In der Zeitschriftenauswertung von LexisNexis wird über einen Beitrag von Wiesneth (RiAG) in DRiZ 2010, 46 berichtet. Er hält Bereitschaftsrichter angesichts vielfacher gesetzlicher Neuerungen für überfordert. In der Meldung von LexisNexis heißt es weiter:
„In den letzten 2,5 Jahren ist auf den amtsgerichtlichen Bereitschaftsdienst eine Unzahl gesetzlicher Neuerungen zugekommen, die zu einer erheblichen Belastung und Zuständigkeitserweiterung der Eilrichter geführt haben. Der Beitrag zählt zunächst die Einzelheiten auf: das TKÜG v. 01.01.2008, die örtliche Konzentration in Haft- und Unterbringungssachen (§ 162 StPO), die Eskalationshaft (§ 112a Abs. 1 Nr. 1 StPO), die Angleichung des Haft- und Unterbringungsverfahrens v. 20.7.2007, die Präzisierung der Wiederholungsgefahr durch das 2. ORRG v. 01.10.2009, das Beweisverwertungsverbot bei Zeugnisverweigerungsberechtigten (§ 160a Abs. 2, 2 StPO), die Neuregelung des § 64 StGB v. 20.07.2007 sowie neue Zuständigkeiten in Abschiebungs- und familienrechtlichen Betreuungs- und Unterbringungssachen.
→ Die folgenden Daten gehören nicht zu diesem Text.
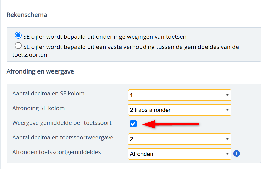Image resolution: width=264 pixels, height=169 pixels.
Task: Expand the Aantal decimalen toetssoortweergave dropdown
Action: (x=179, y=139)
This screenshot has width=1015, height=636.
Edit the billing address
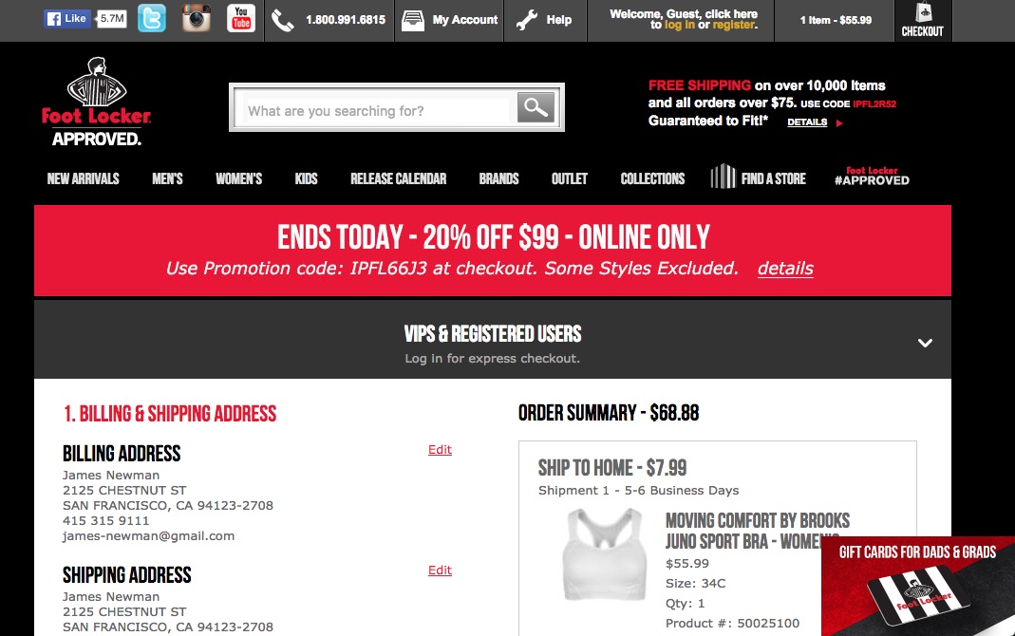(440, 450)
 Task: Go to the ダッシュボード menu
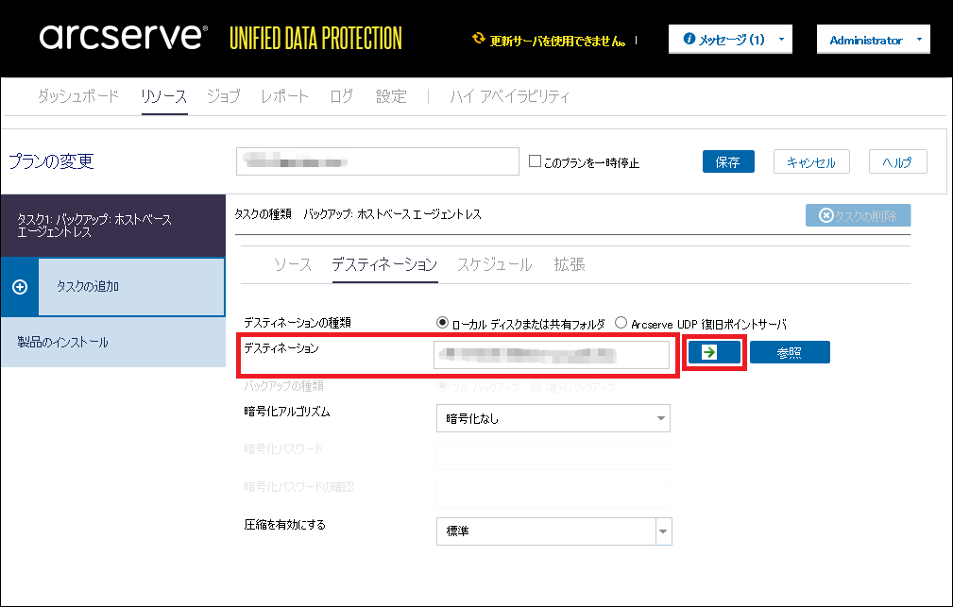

Im Weiteren folgen nähere Ausführungen zum neuen U-Haftrecht, zur notwendigen Verteidigung (§ 140 Abs. 1 Nr. 4 StPO), zur Belehrungspflicht (§ 115 Abs. 4 StPO), dem „nächsten Richter“ (§ 115a StPO), der Vorführfrist und zur neuen Rspr. betr. den Richtervorbehalt bei Blutprobenentnahme. Insgesamt beklagt der Verfasser die hohen Ansprüche an die jederzeitige Erreichbarkeit (sog. „Handyrichter„) und fordert entsprechende Rücksichtnahme bei der Geschäftsverteilung und personeller und sachlicher Ausstattung.“
Den Begriff „Handyrichter“ finde ich „gut“. 🙂 Er zeigt, dass die Technik bei der Justiz angekommen zu sein …………..scheint. 🙂
Und wann kommt bei Ihnen der Gedanke an, dass nicht alles, was technisch möglich wird, deswegen auch gleich auch sinnvoll ist??
Wir brauchen keine „Handyrichter“, die für ein Gebiet von 5.000 qkm zuständig sind und sich im Falle eines Falles kein Bild von der Lage vor Ort machen können, sondern endlich wieder bürgernahe Gerichte. Die Schließung zahlreicher kleiner Amtsgerichte, die dazu geführt hat, daß am Wochenende ein Bereitschaftsrichter für zum Teil riesige Landgerichtsbezirke allein zuständig ist, macht die vorbeugende richterliche Kontrolle zur Farce.
Die Bereitschaftsrichter sitzen manchmal 50 oder 80 Kilometer vom Ort des Geschehens entfernt, sind weder mit den örtlichen Gegebenheiten noch mit den handelnden und betroffenen Personen vertraut, kurz: kennen nicht mehr „ihre Pappenheimer“. Da entscheidet an einem Wochenende – mit entsprechender „Qualität“ – die dröge Familienrichterin über Haft- und Durchsuchungsbefehle, in der nächsten Woche muß sich der seit 20 Jahren ausschließlich im Erwachsenenstrafrecht tätige Richter mit familienrechtlichen Problemen befassen.
So hat sich das Bundesverfassungsgericht die Sache mit dem Bereitschaftsrichtern sicher nicht gedacht. Richter, die aufgrund dieser Sachzwänge unmotiviert abnicken (müssen?), was ihnen per Handy vorgetragen wird, können ihre präventive Rechtsschutzaufgabe nicht erfüllen. Die richtige Konsequenz wäre in meinen Augen, wenn Bereitschaftsrichter Anträge, über die man naturgemäß nicht seriös aufgrund eines telefonischen Vortrags entscheiden kann, zurückweisen würden. Aber dazu müßte sich man ja in erster Linie den Bürgerrechten und nicht den staatlichen Interessen verpflichtet sehen.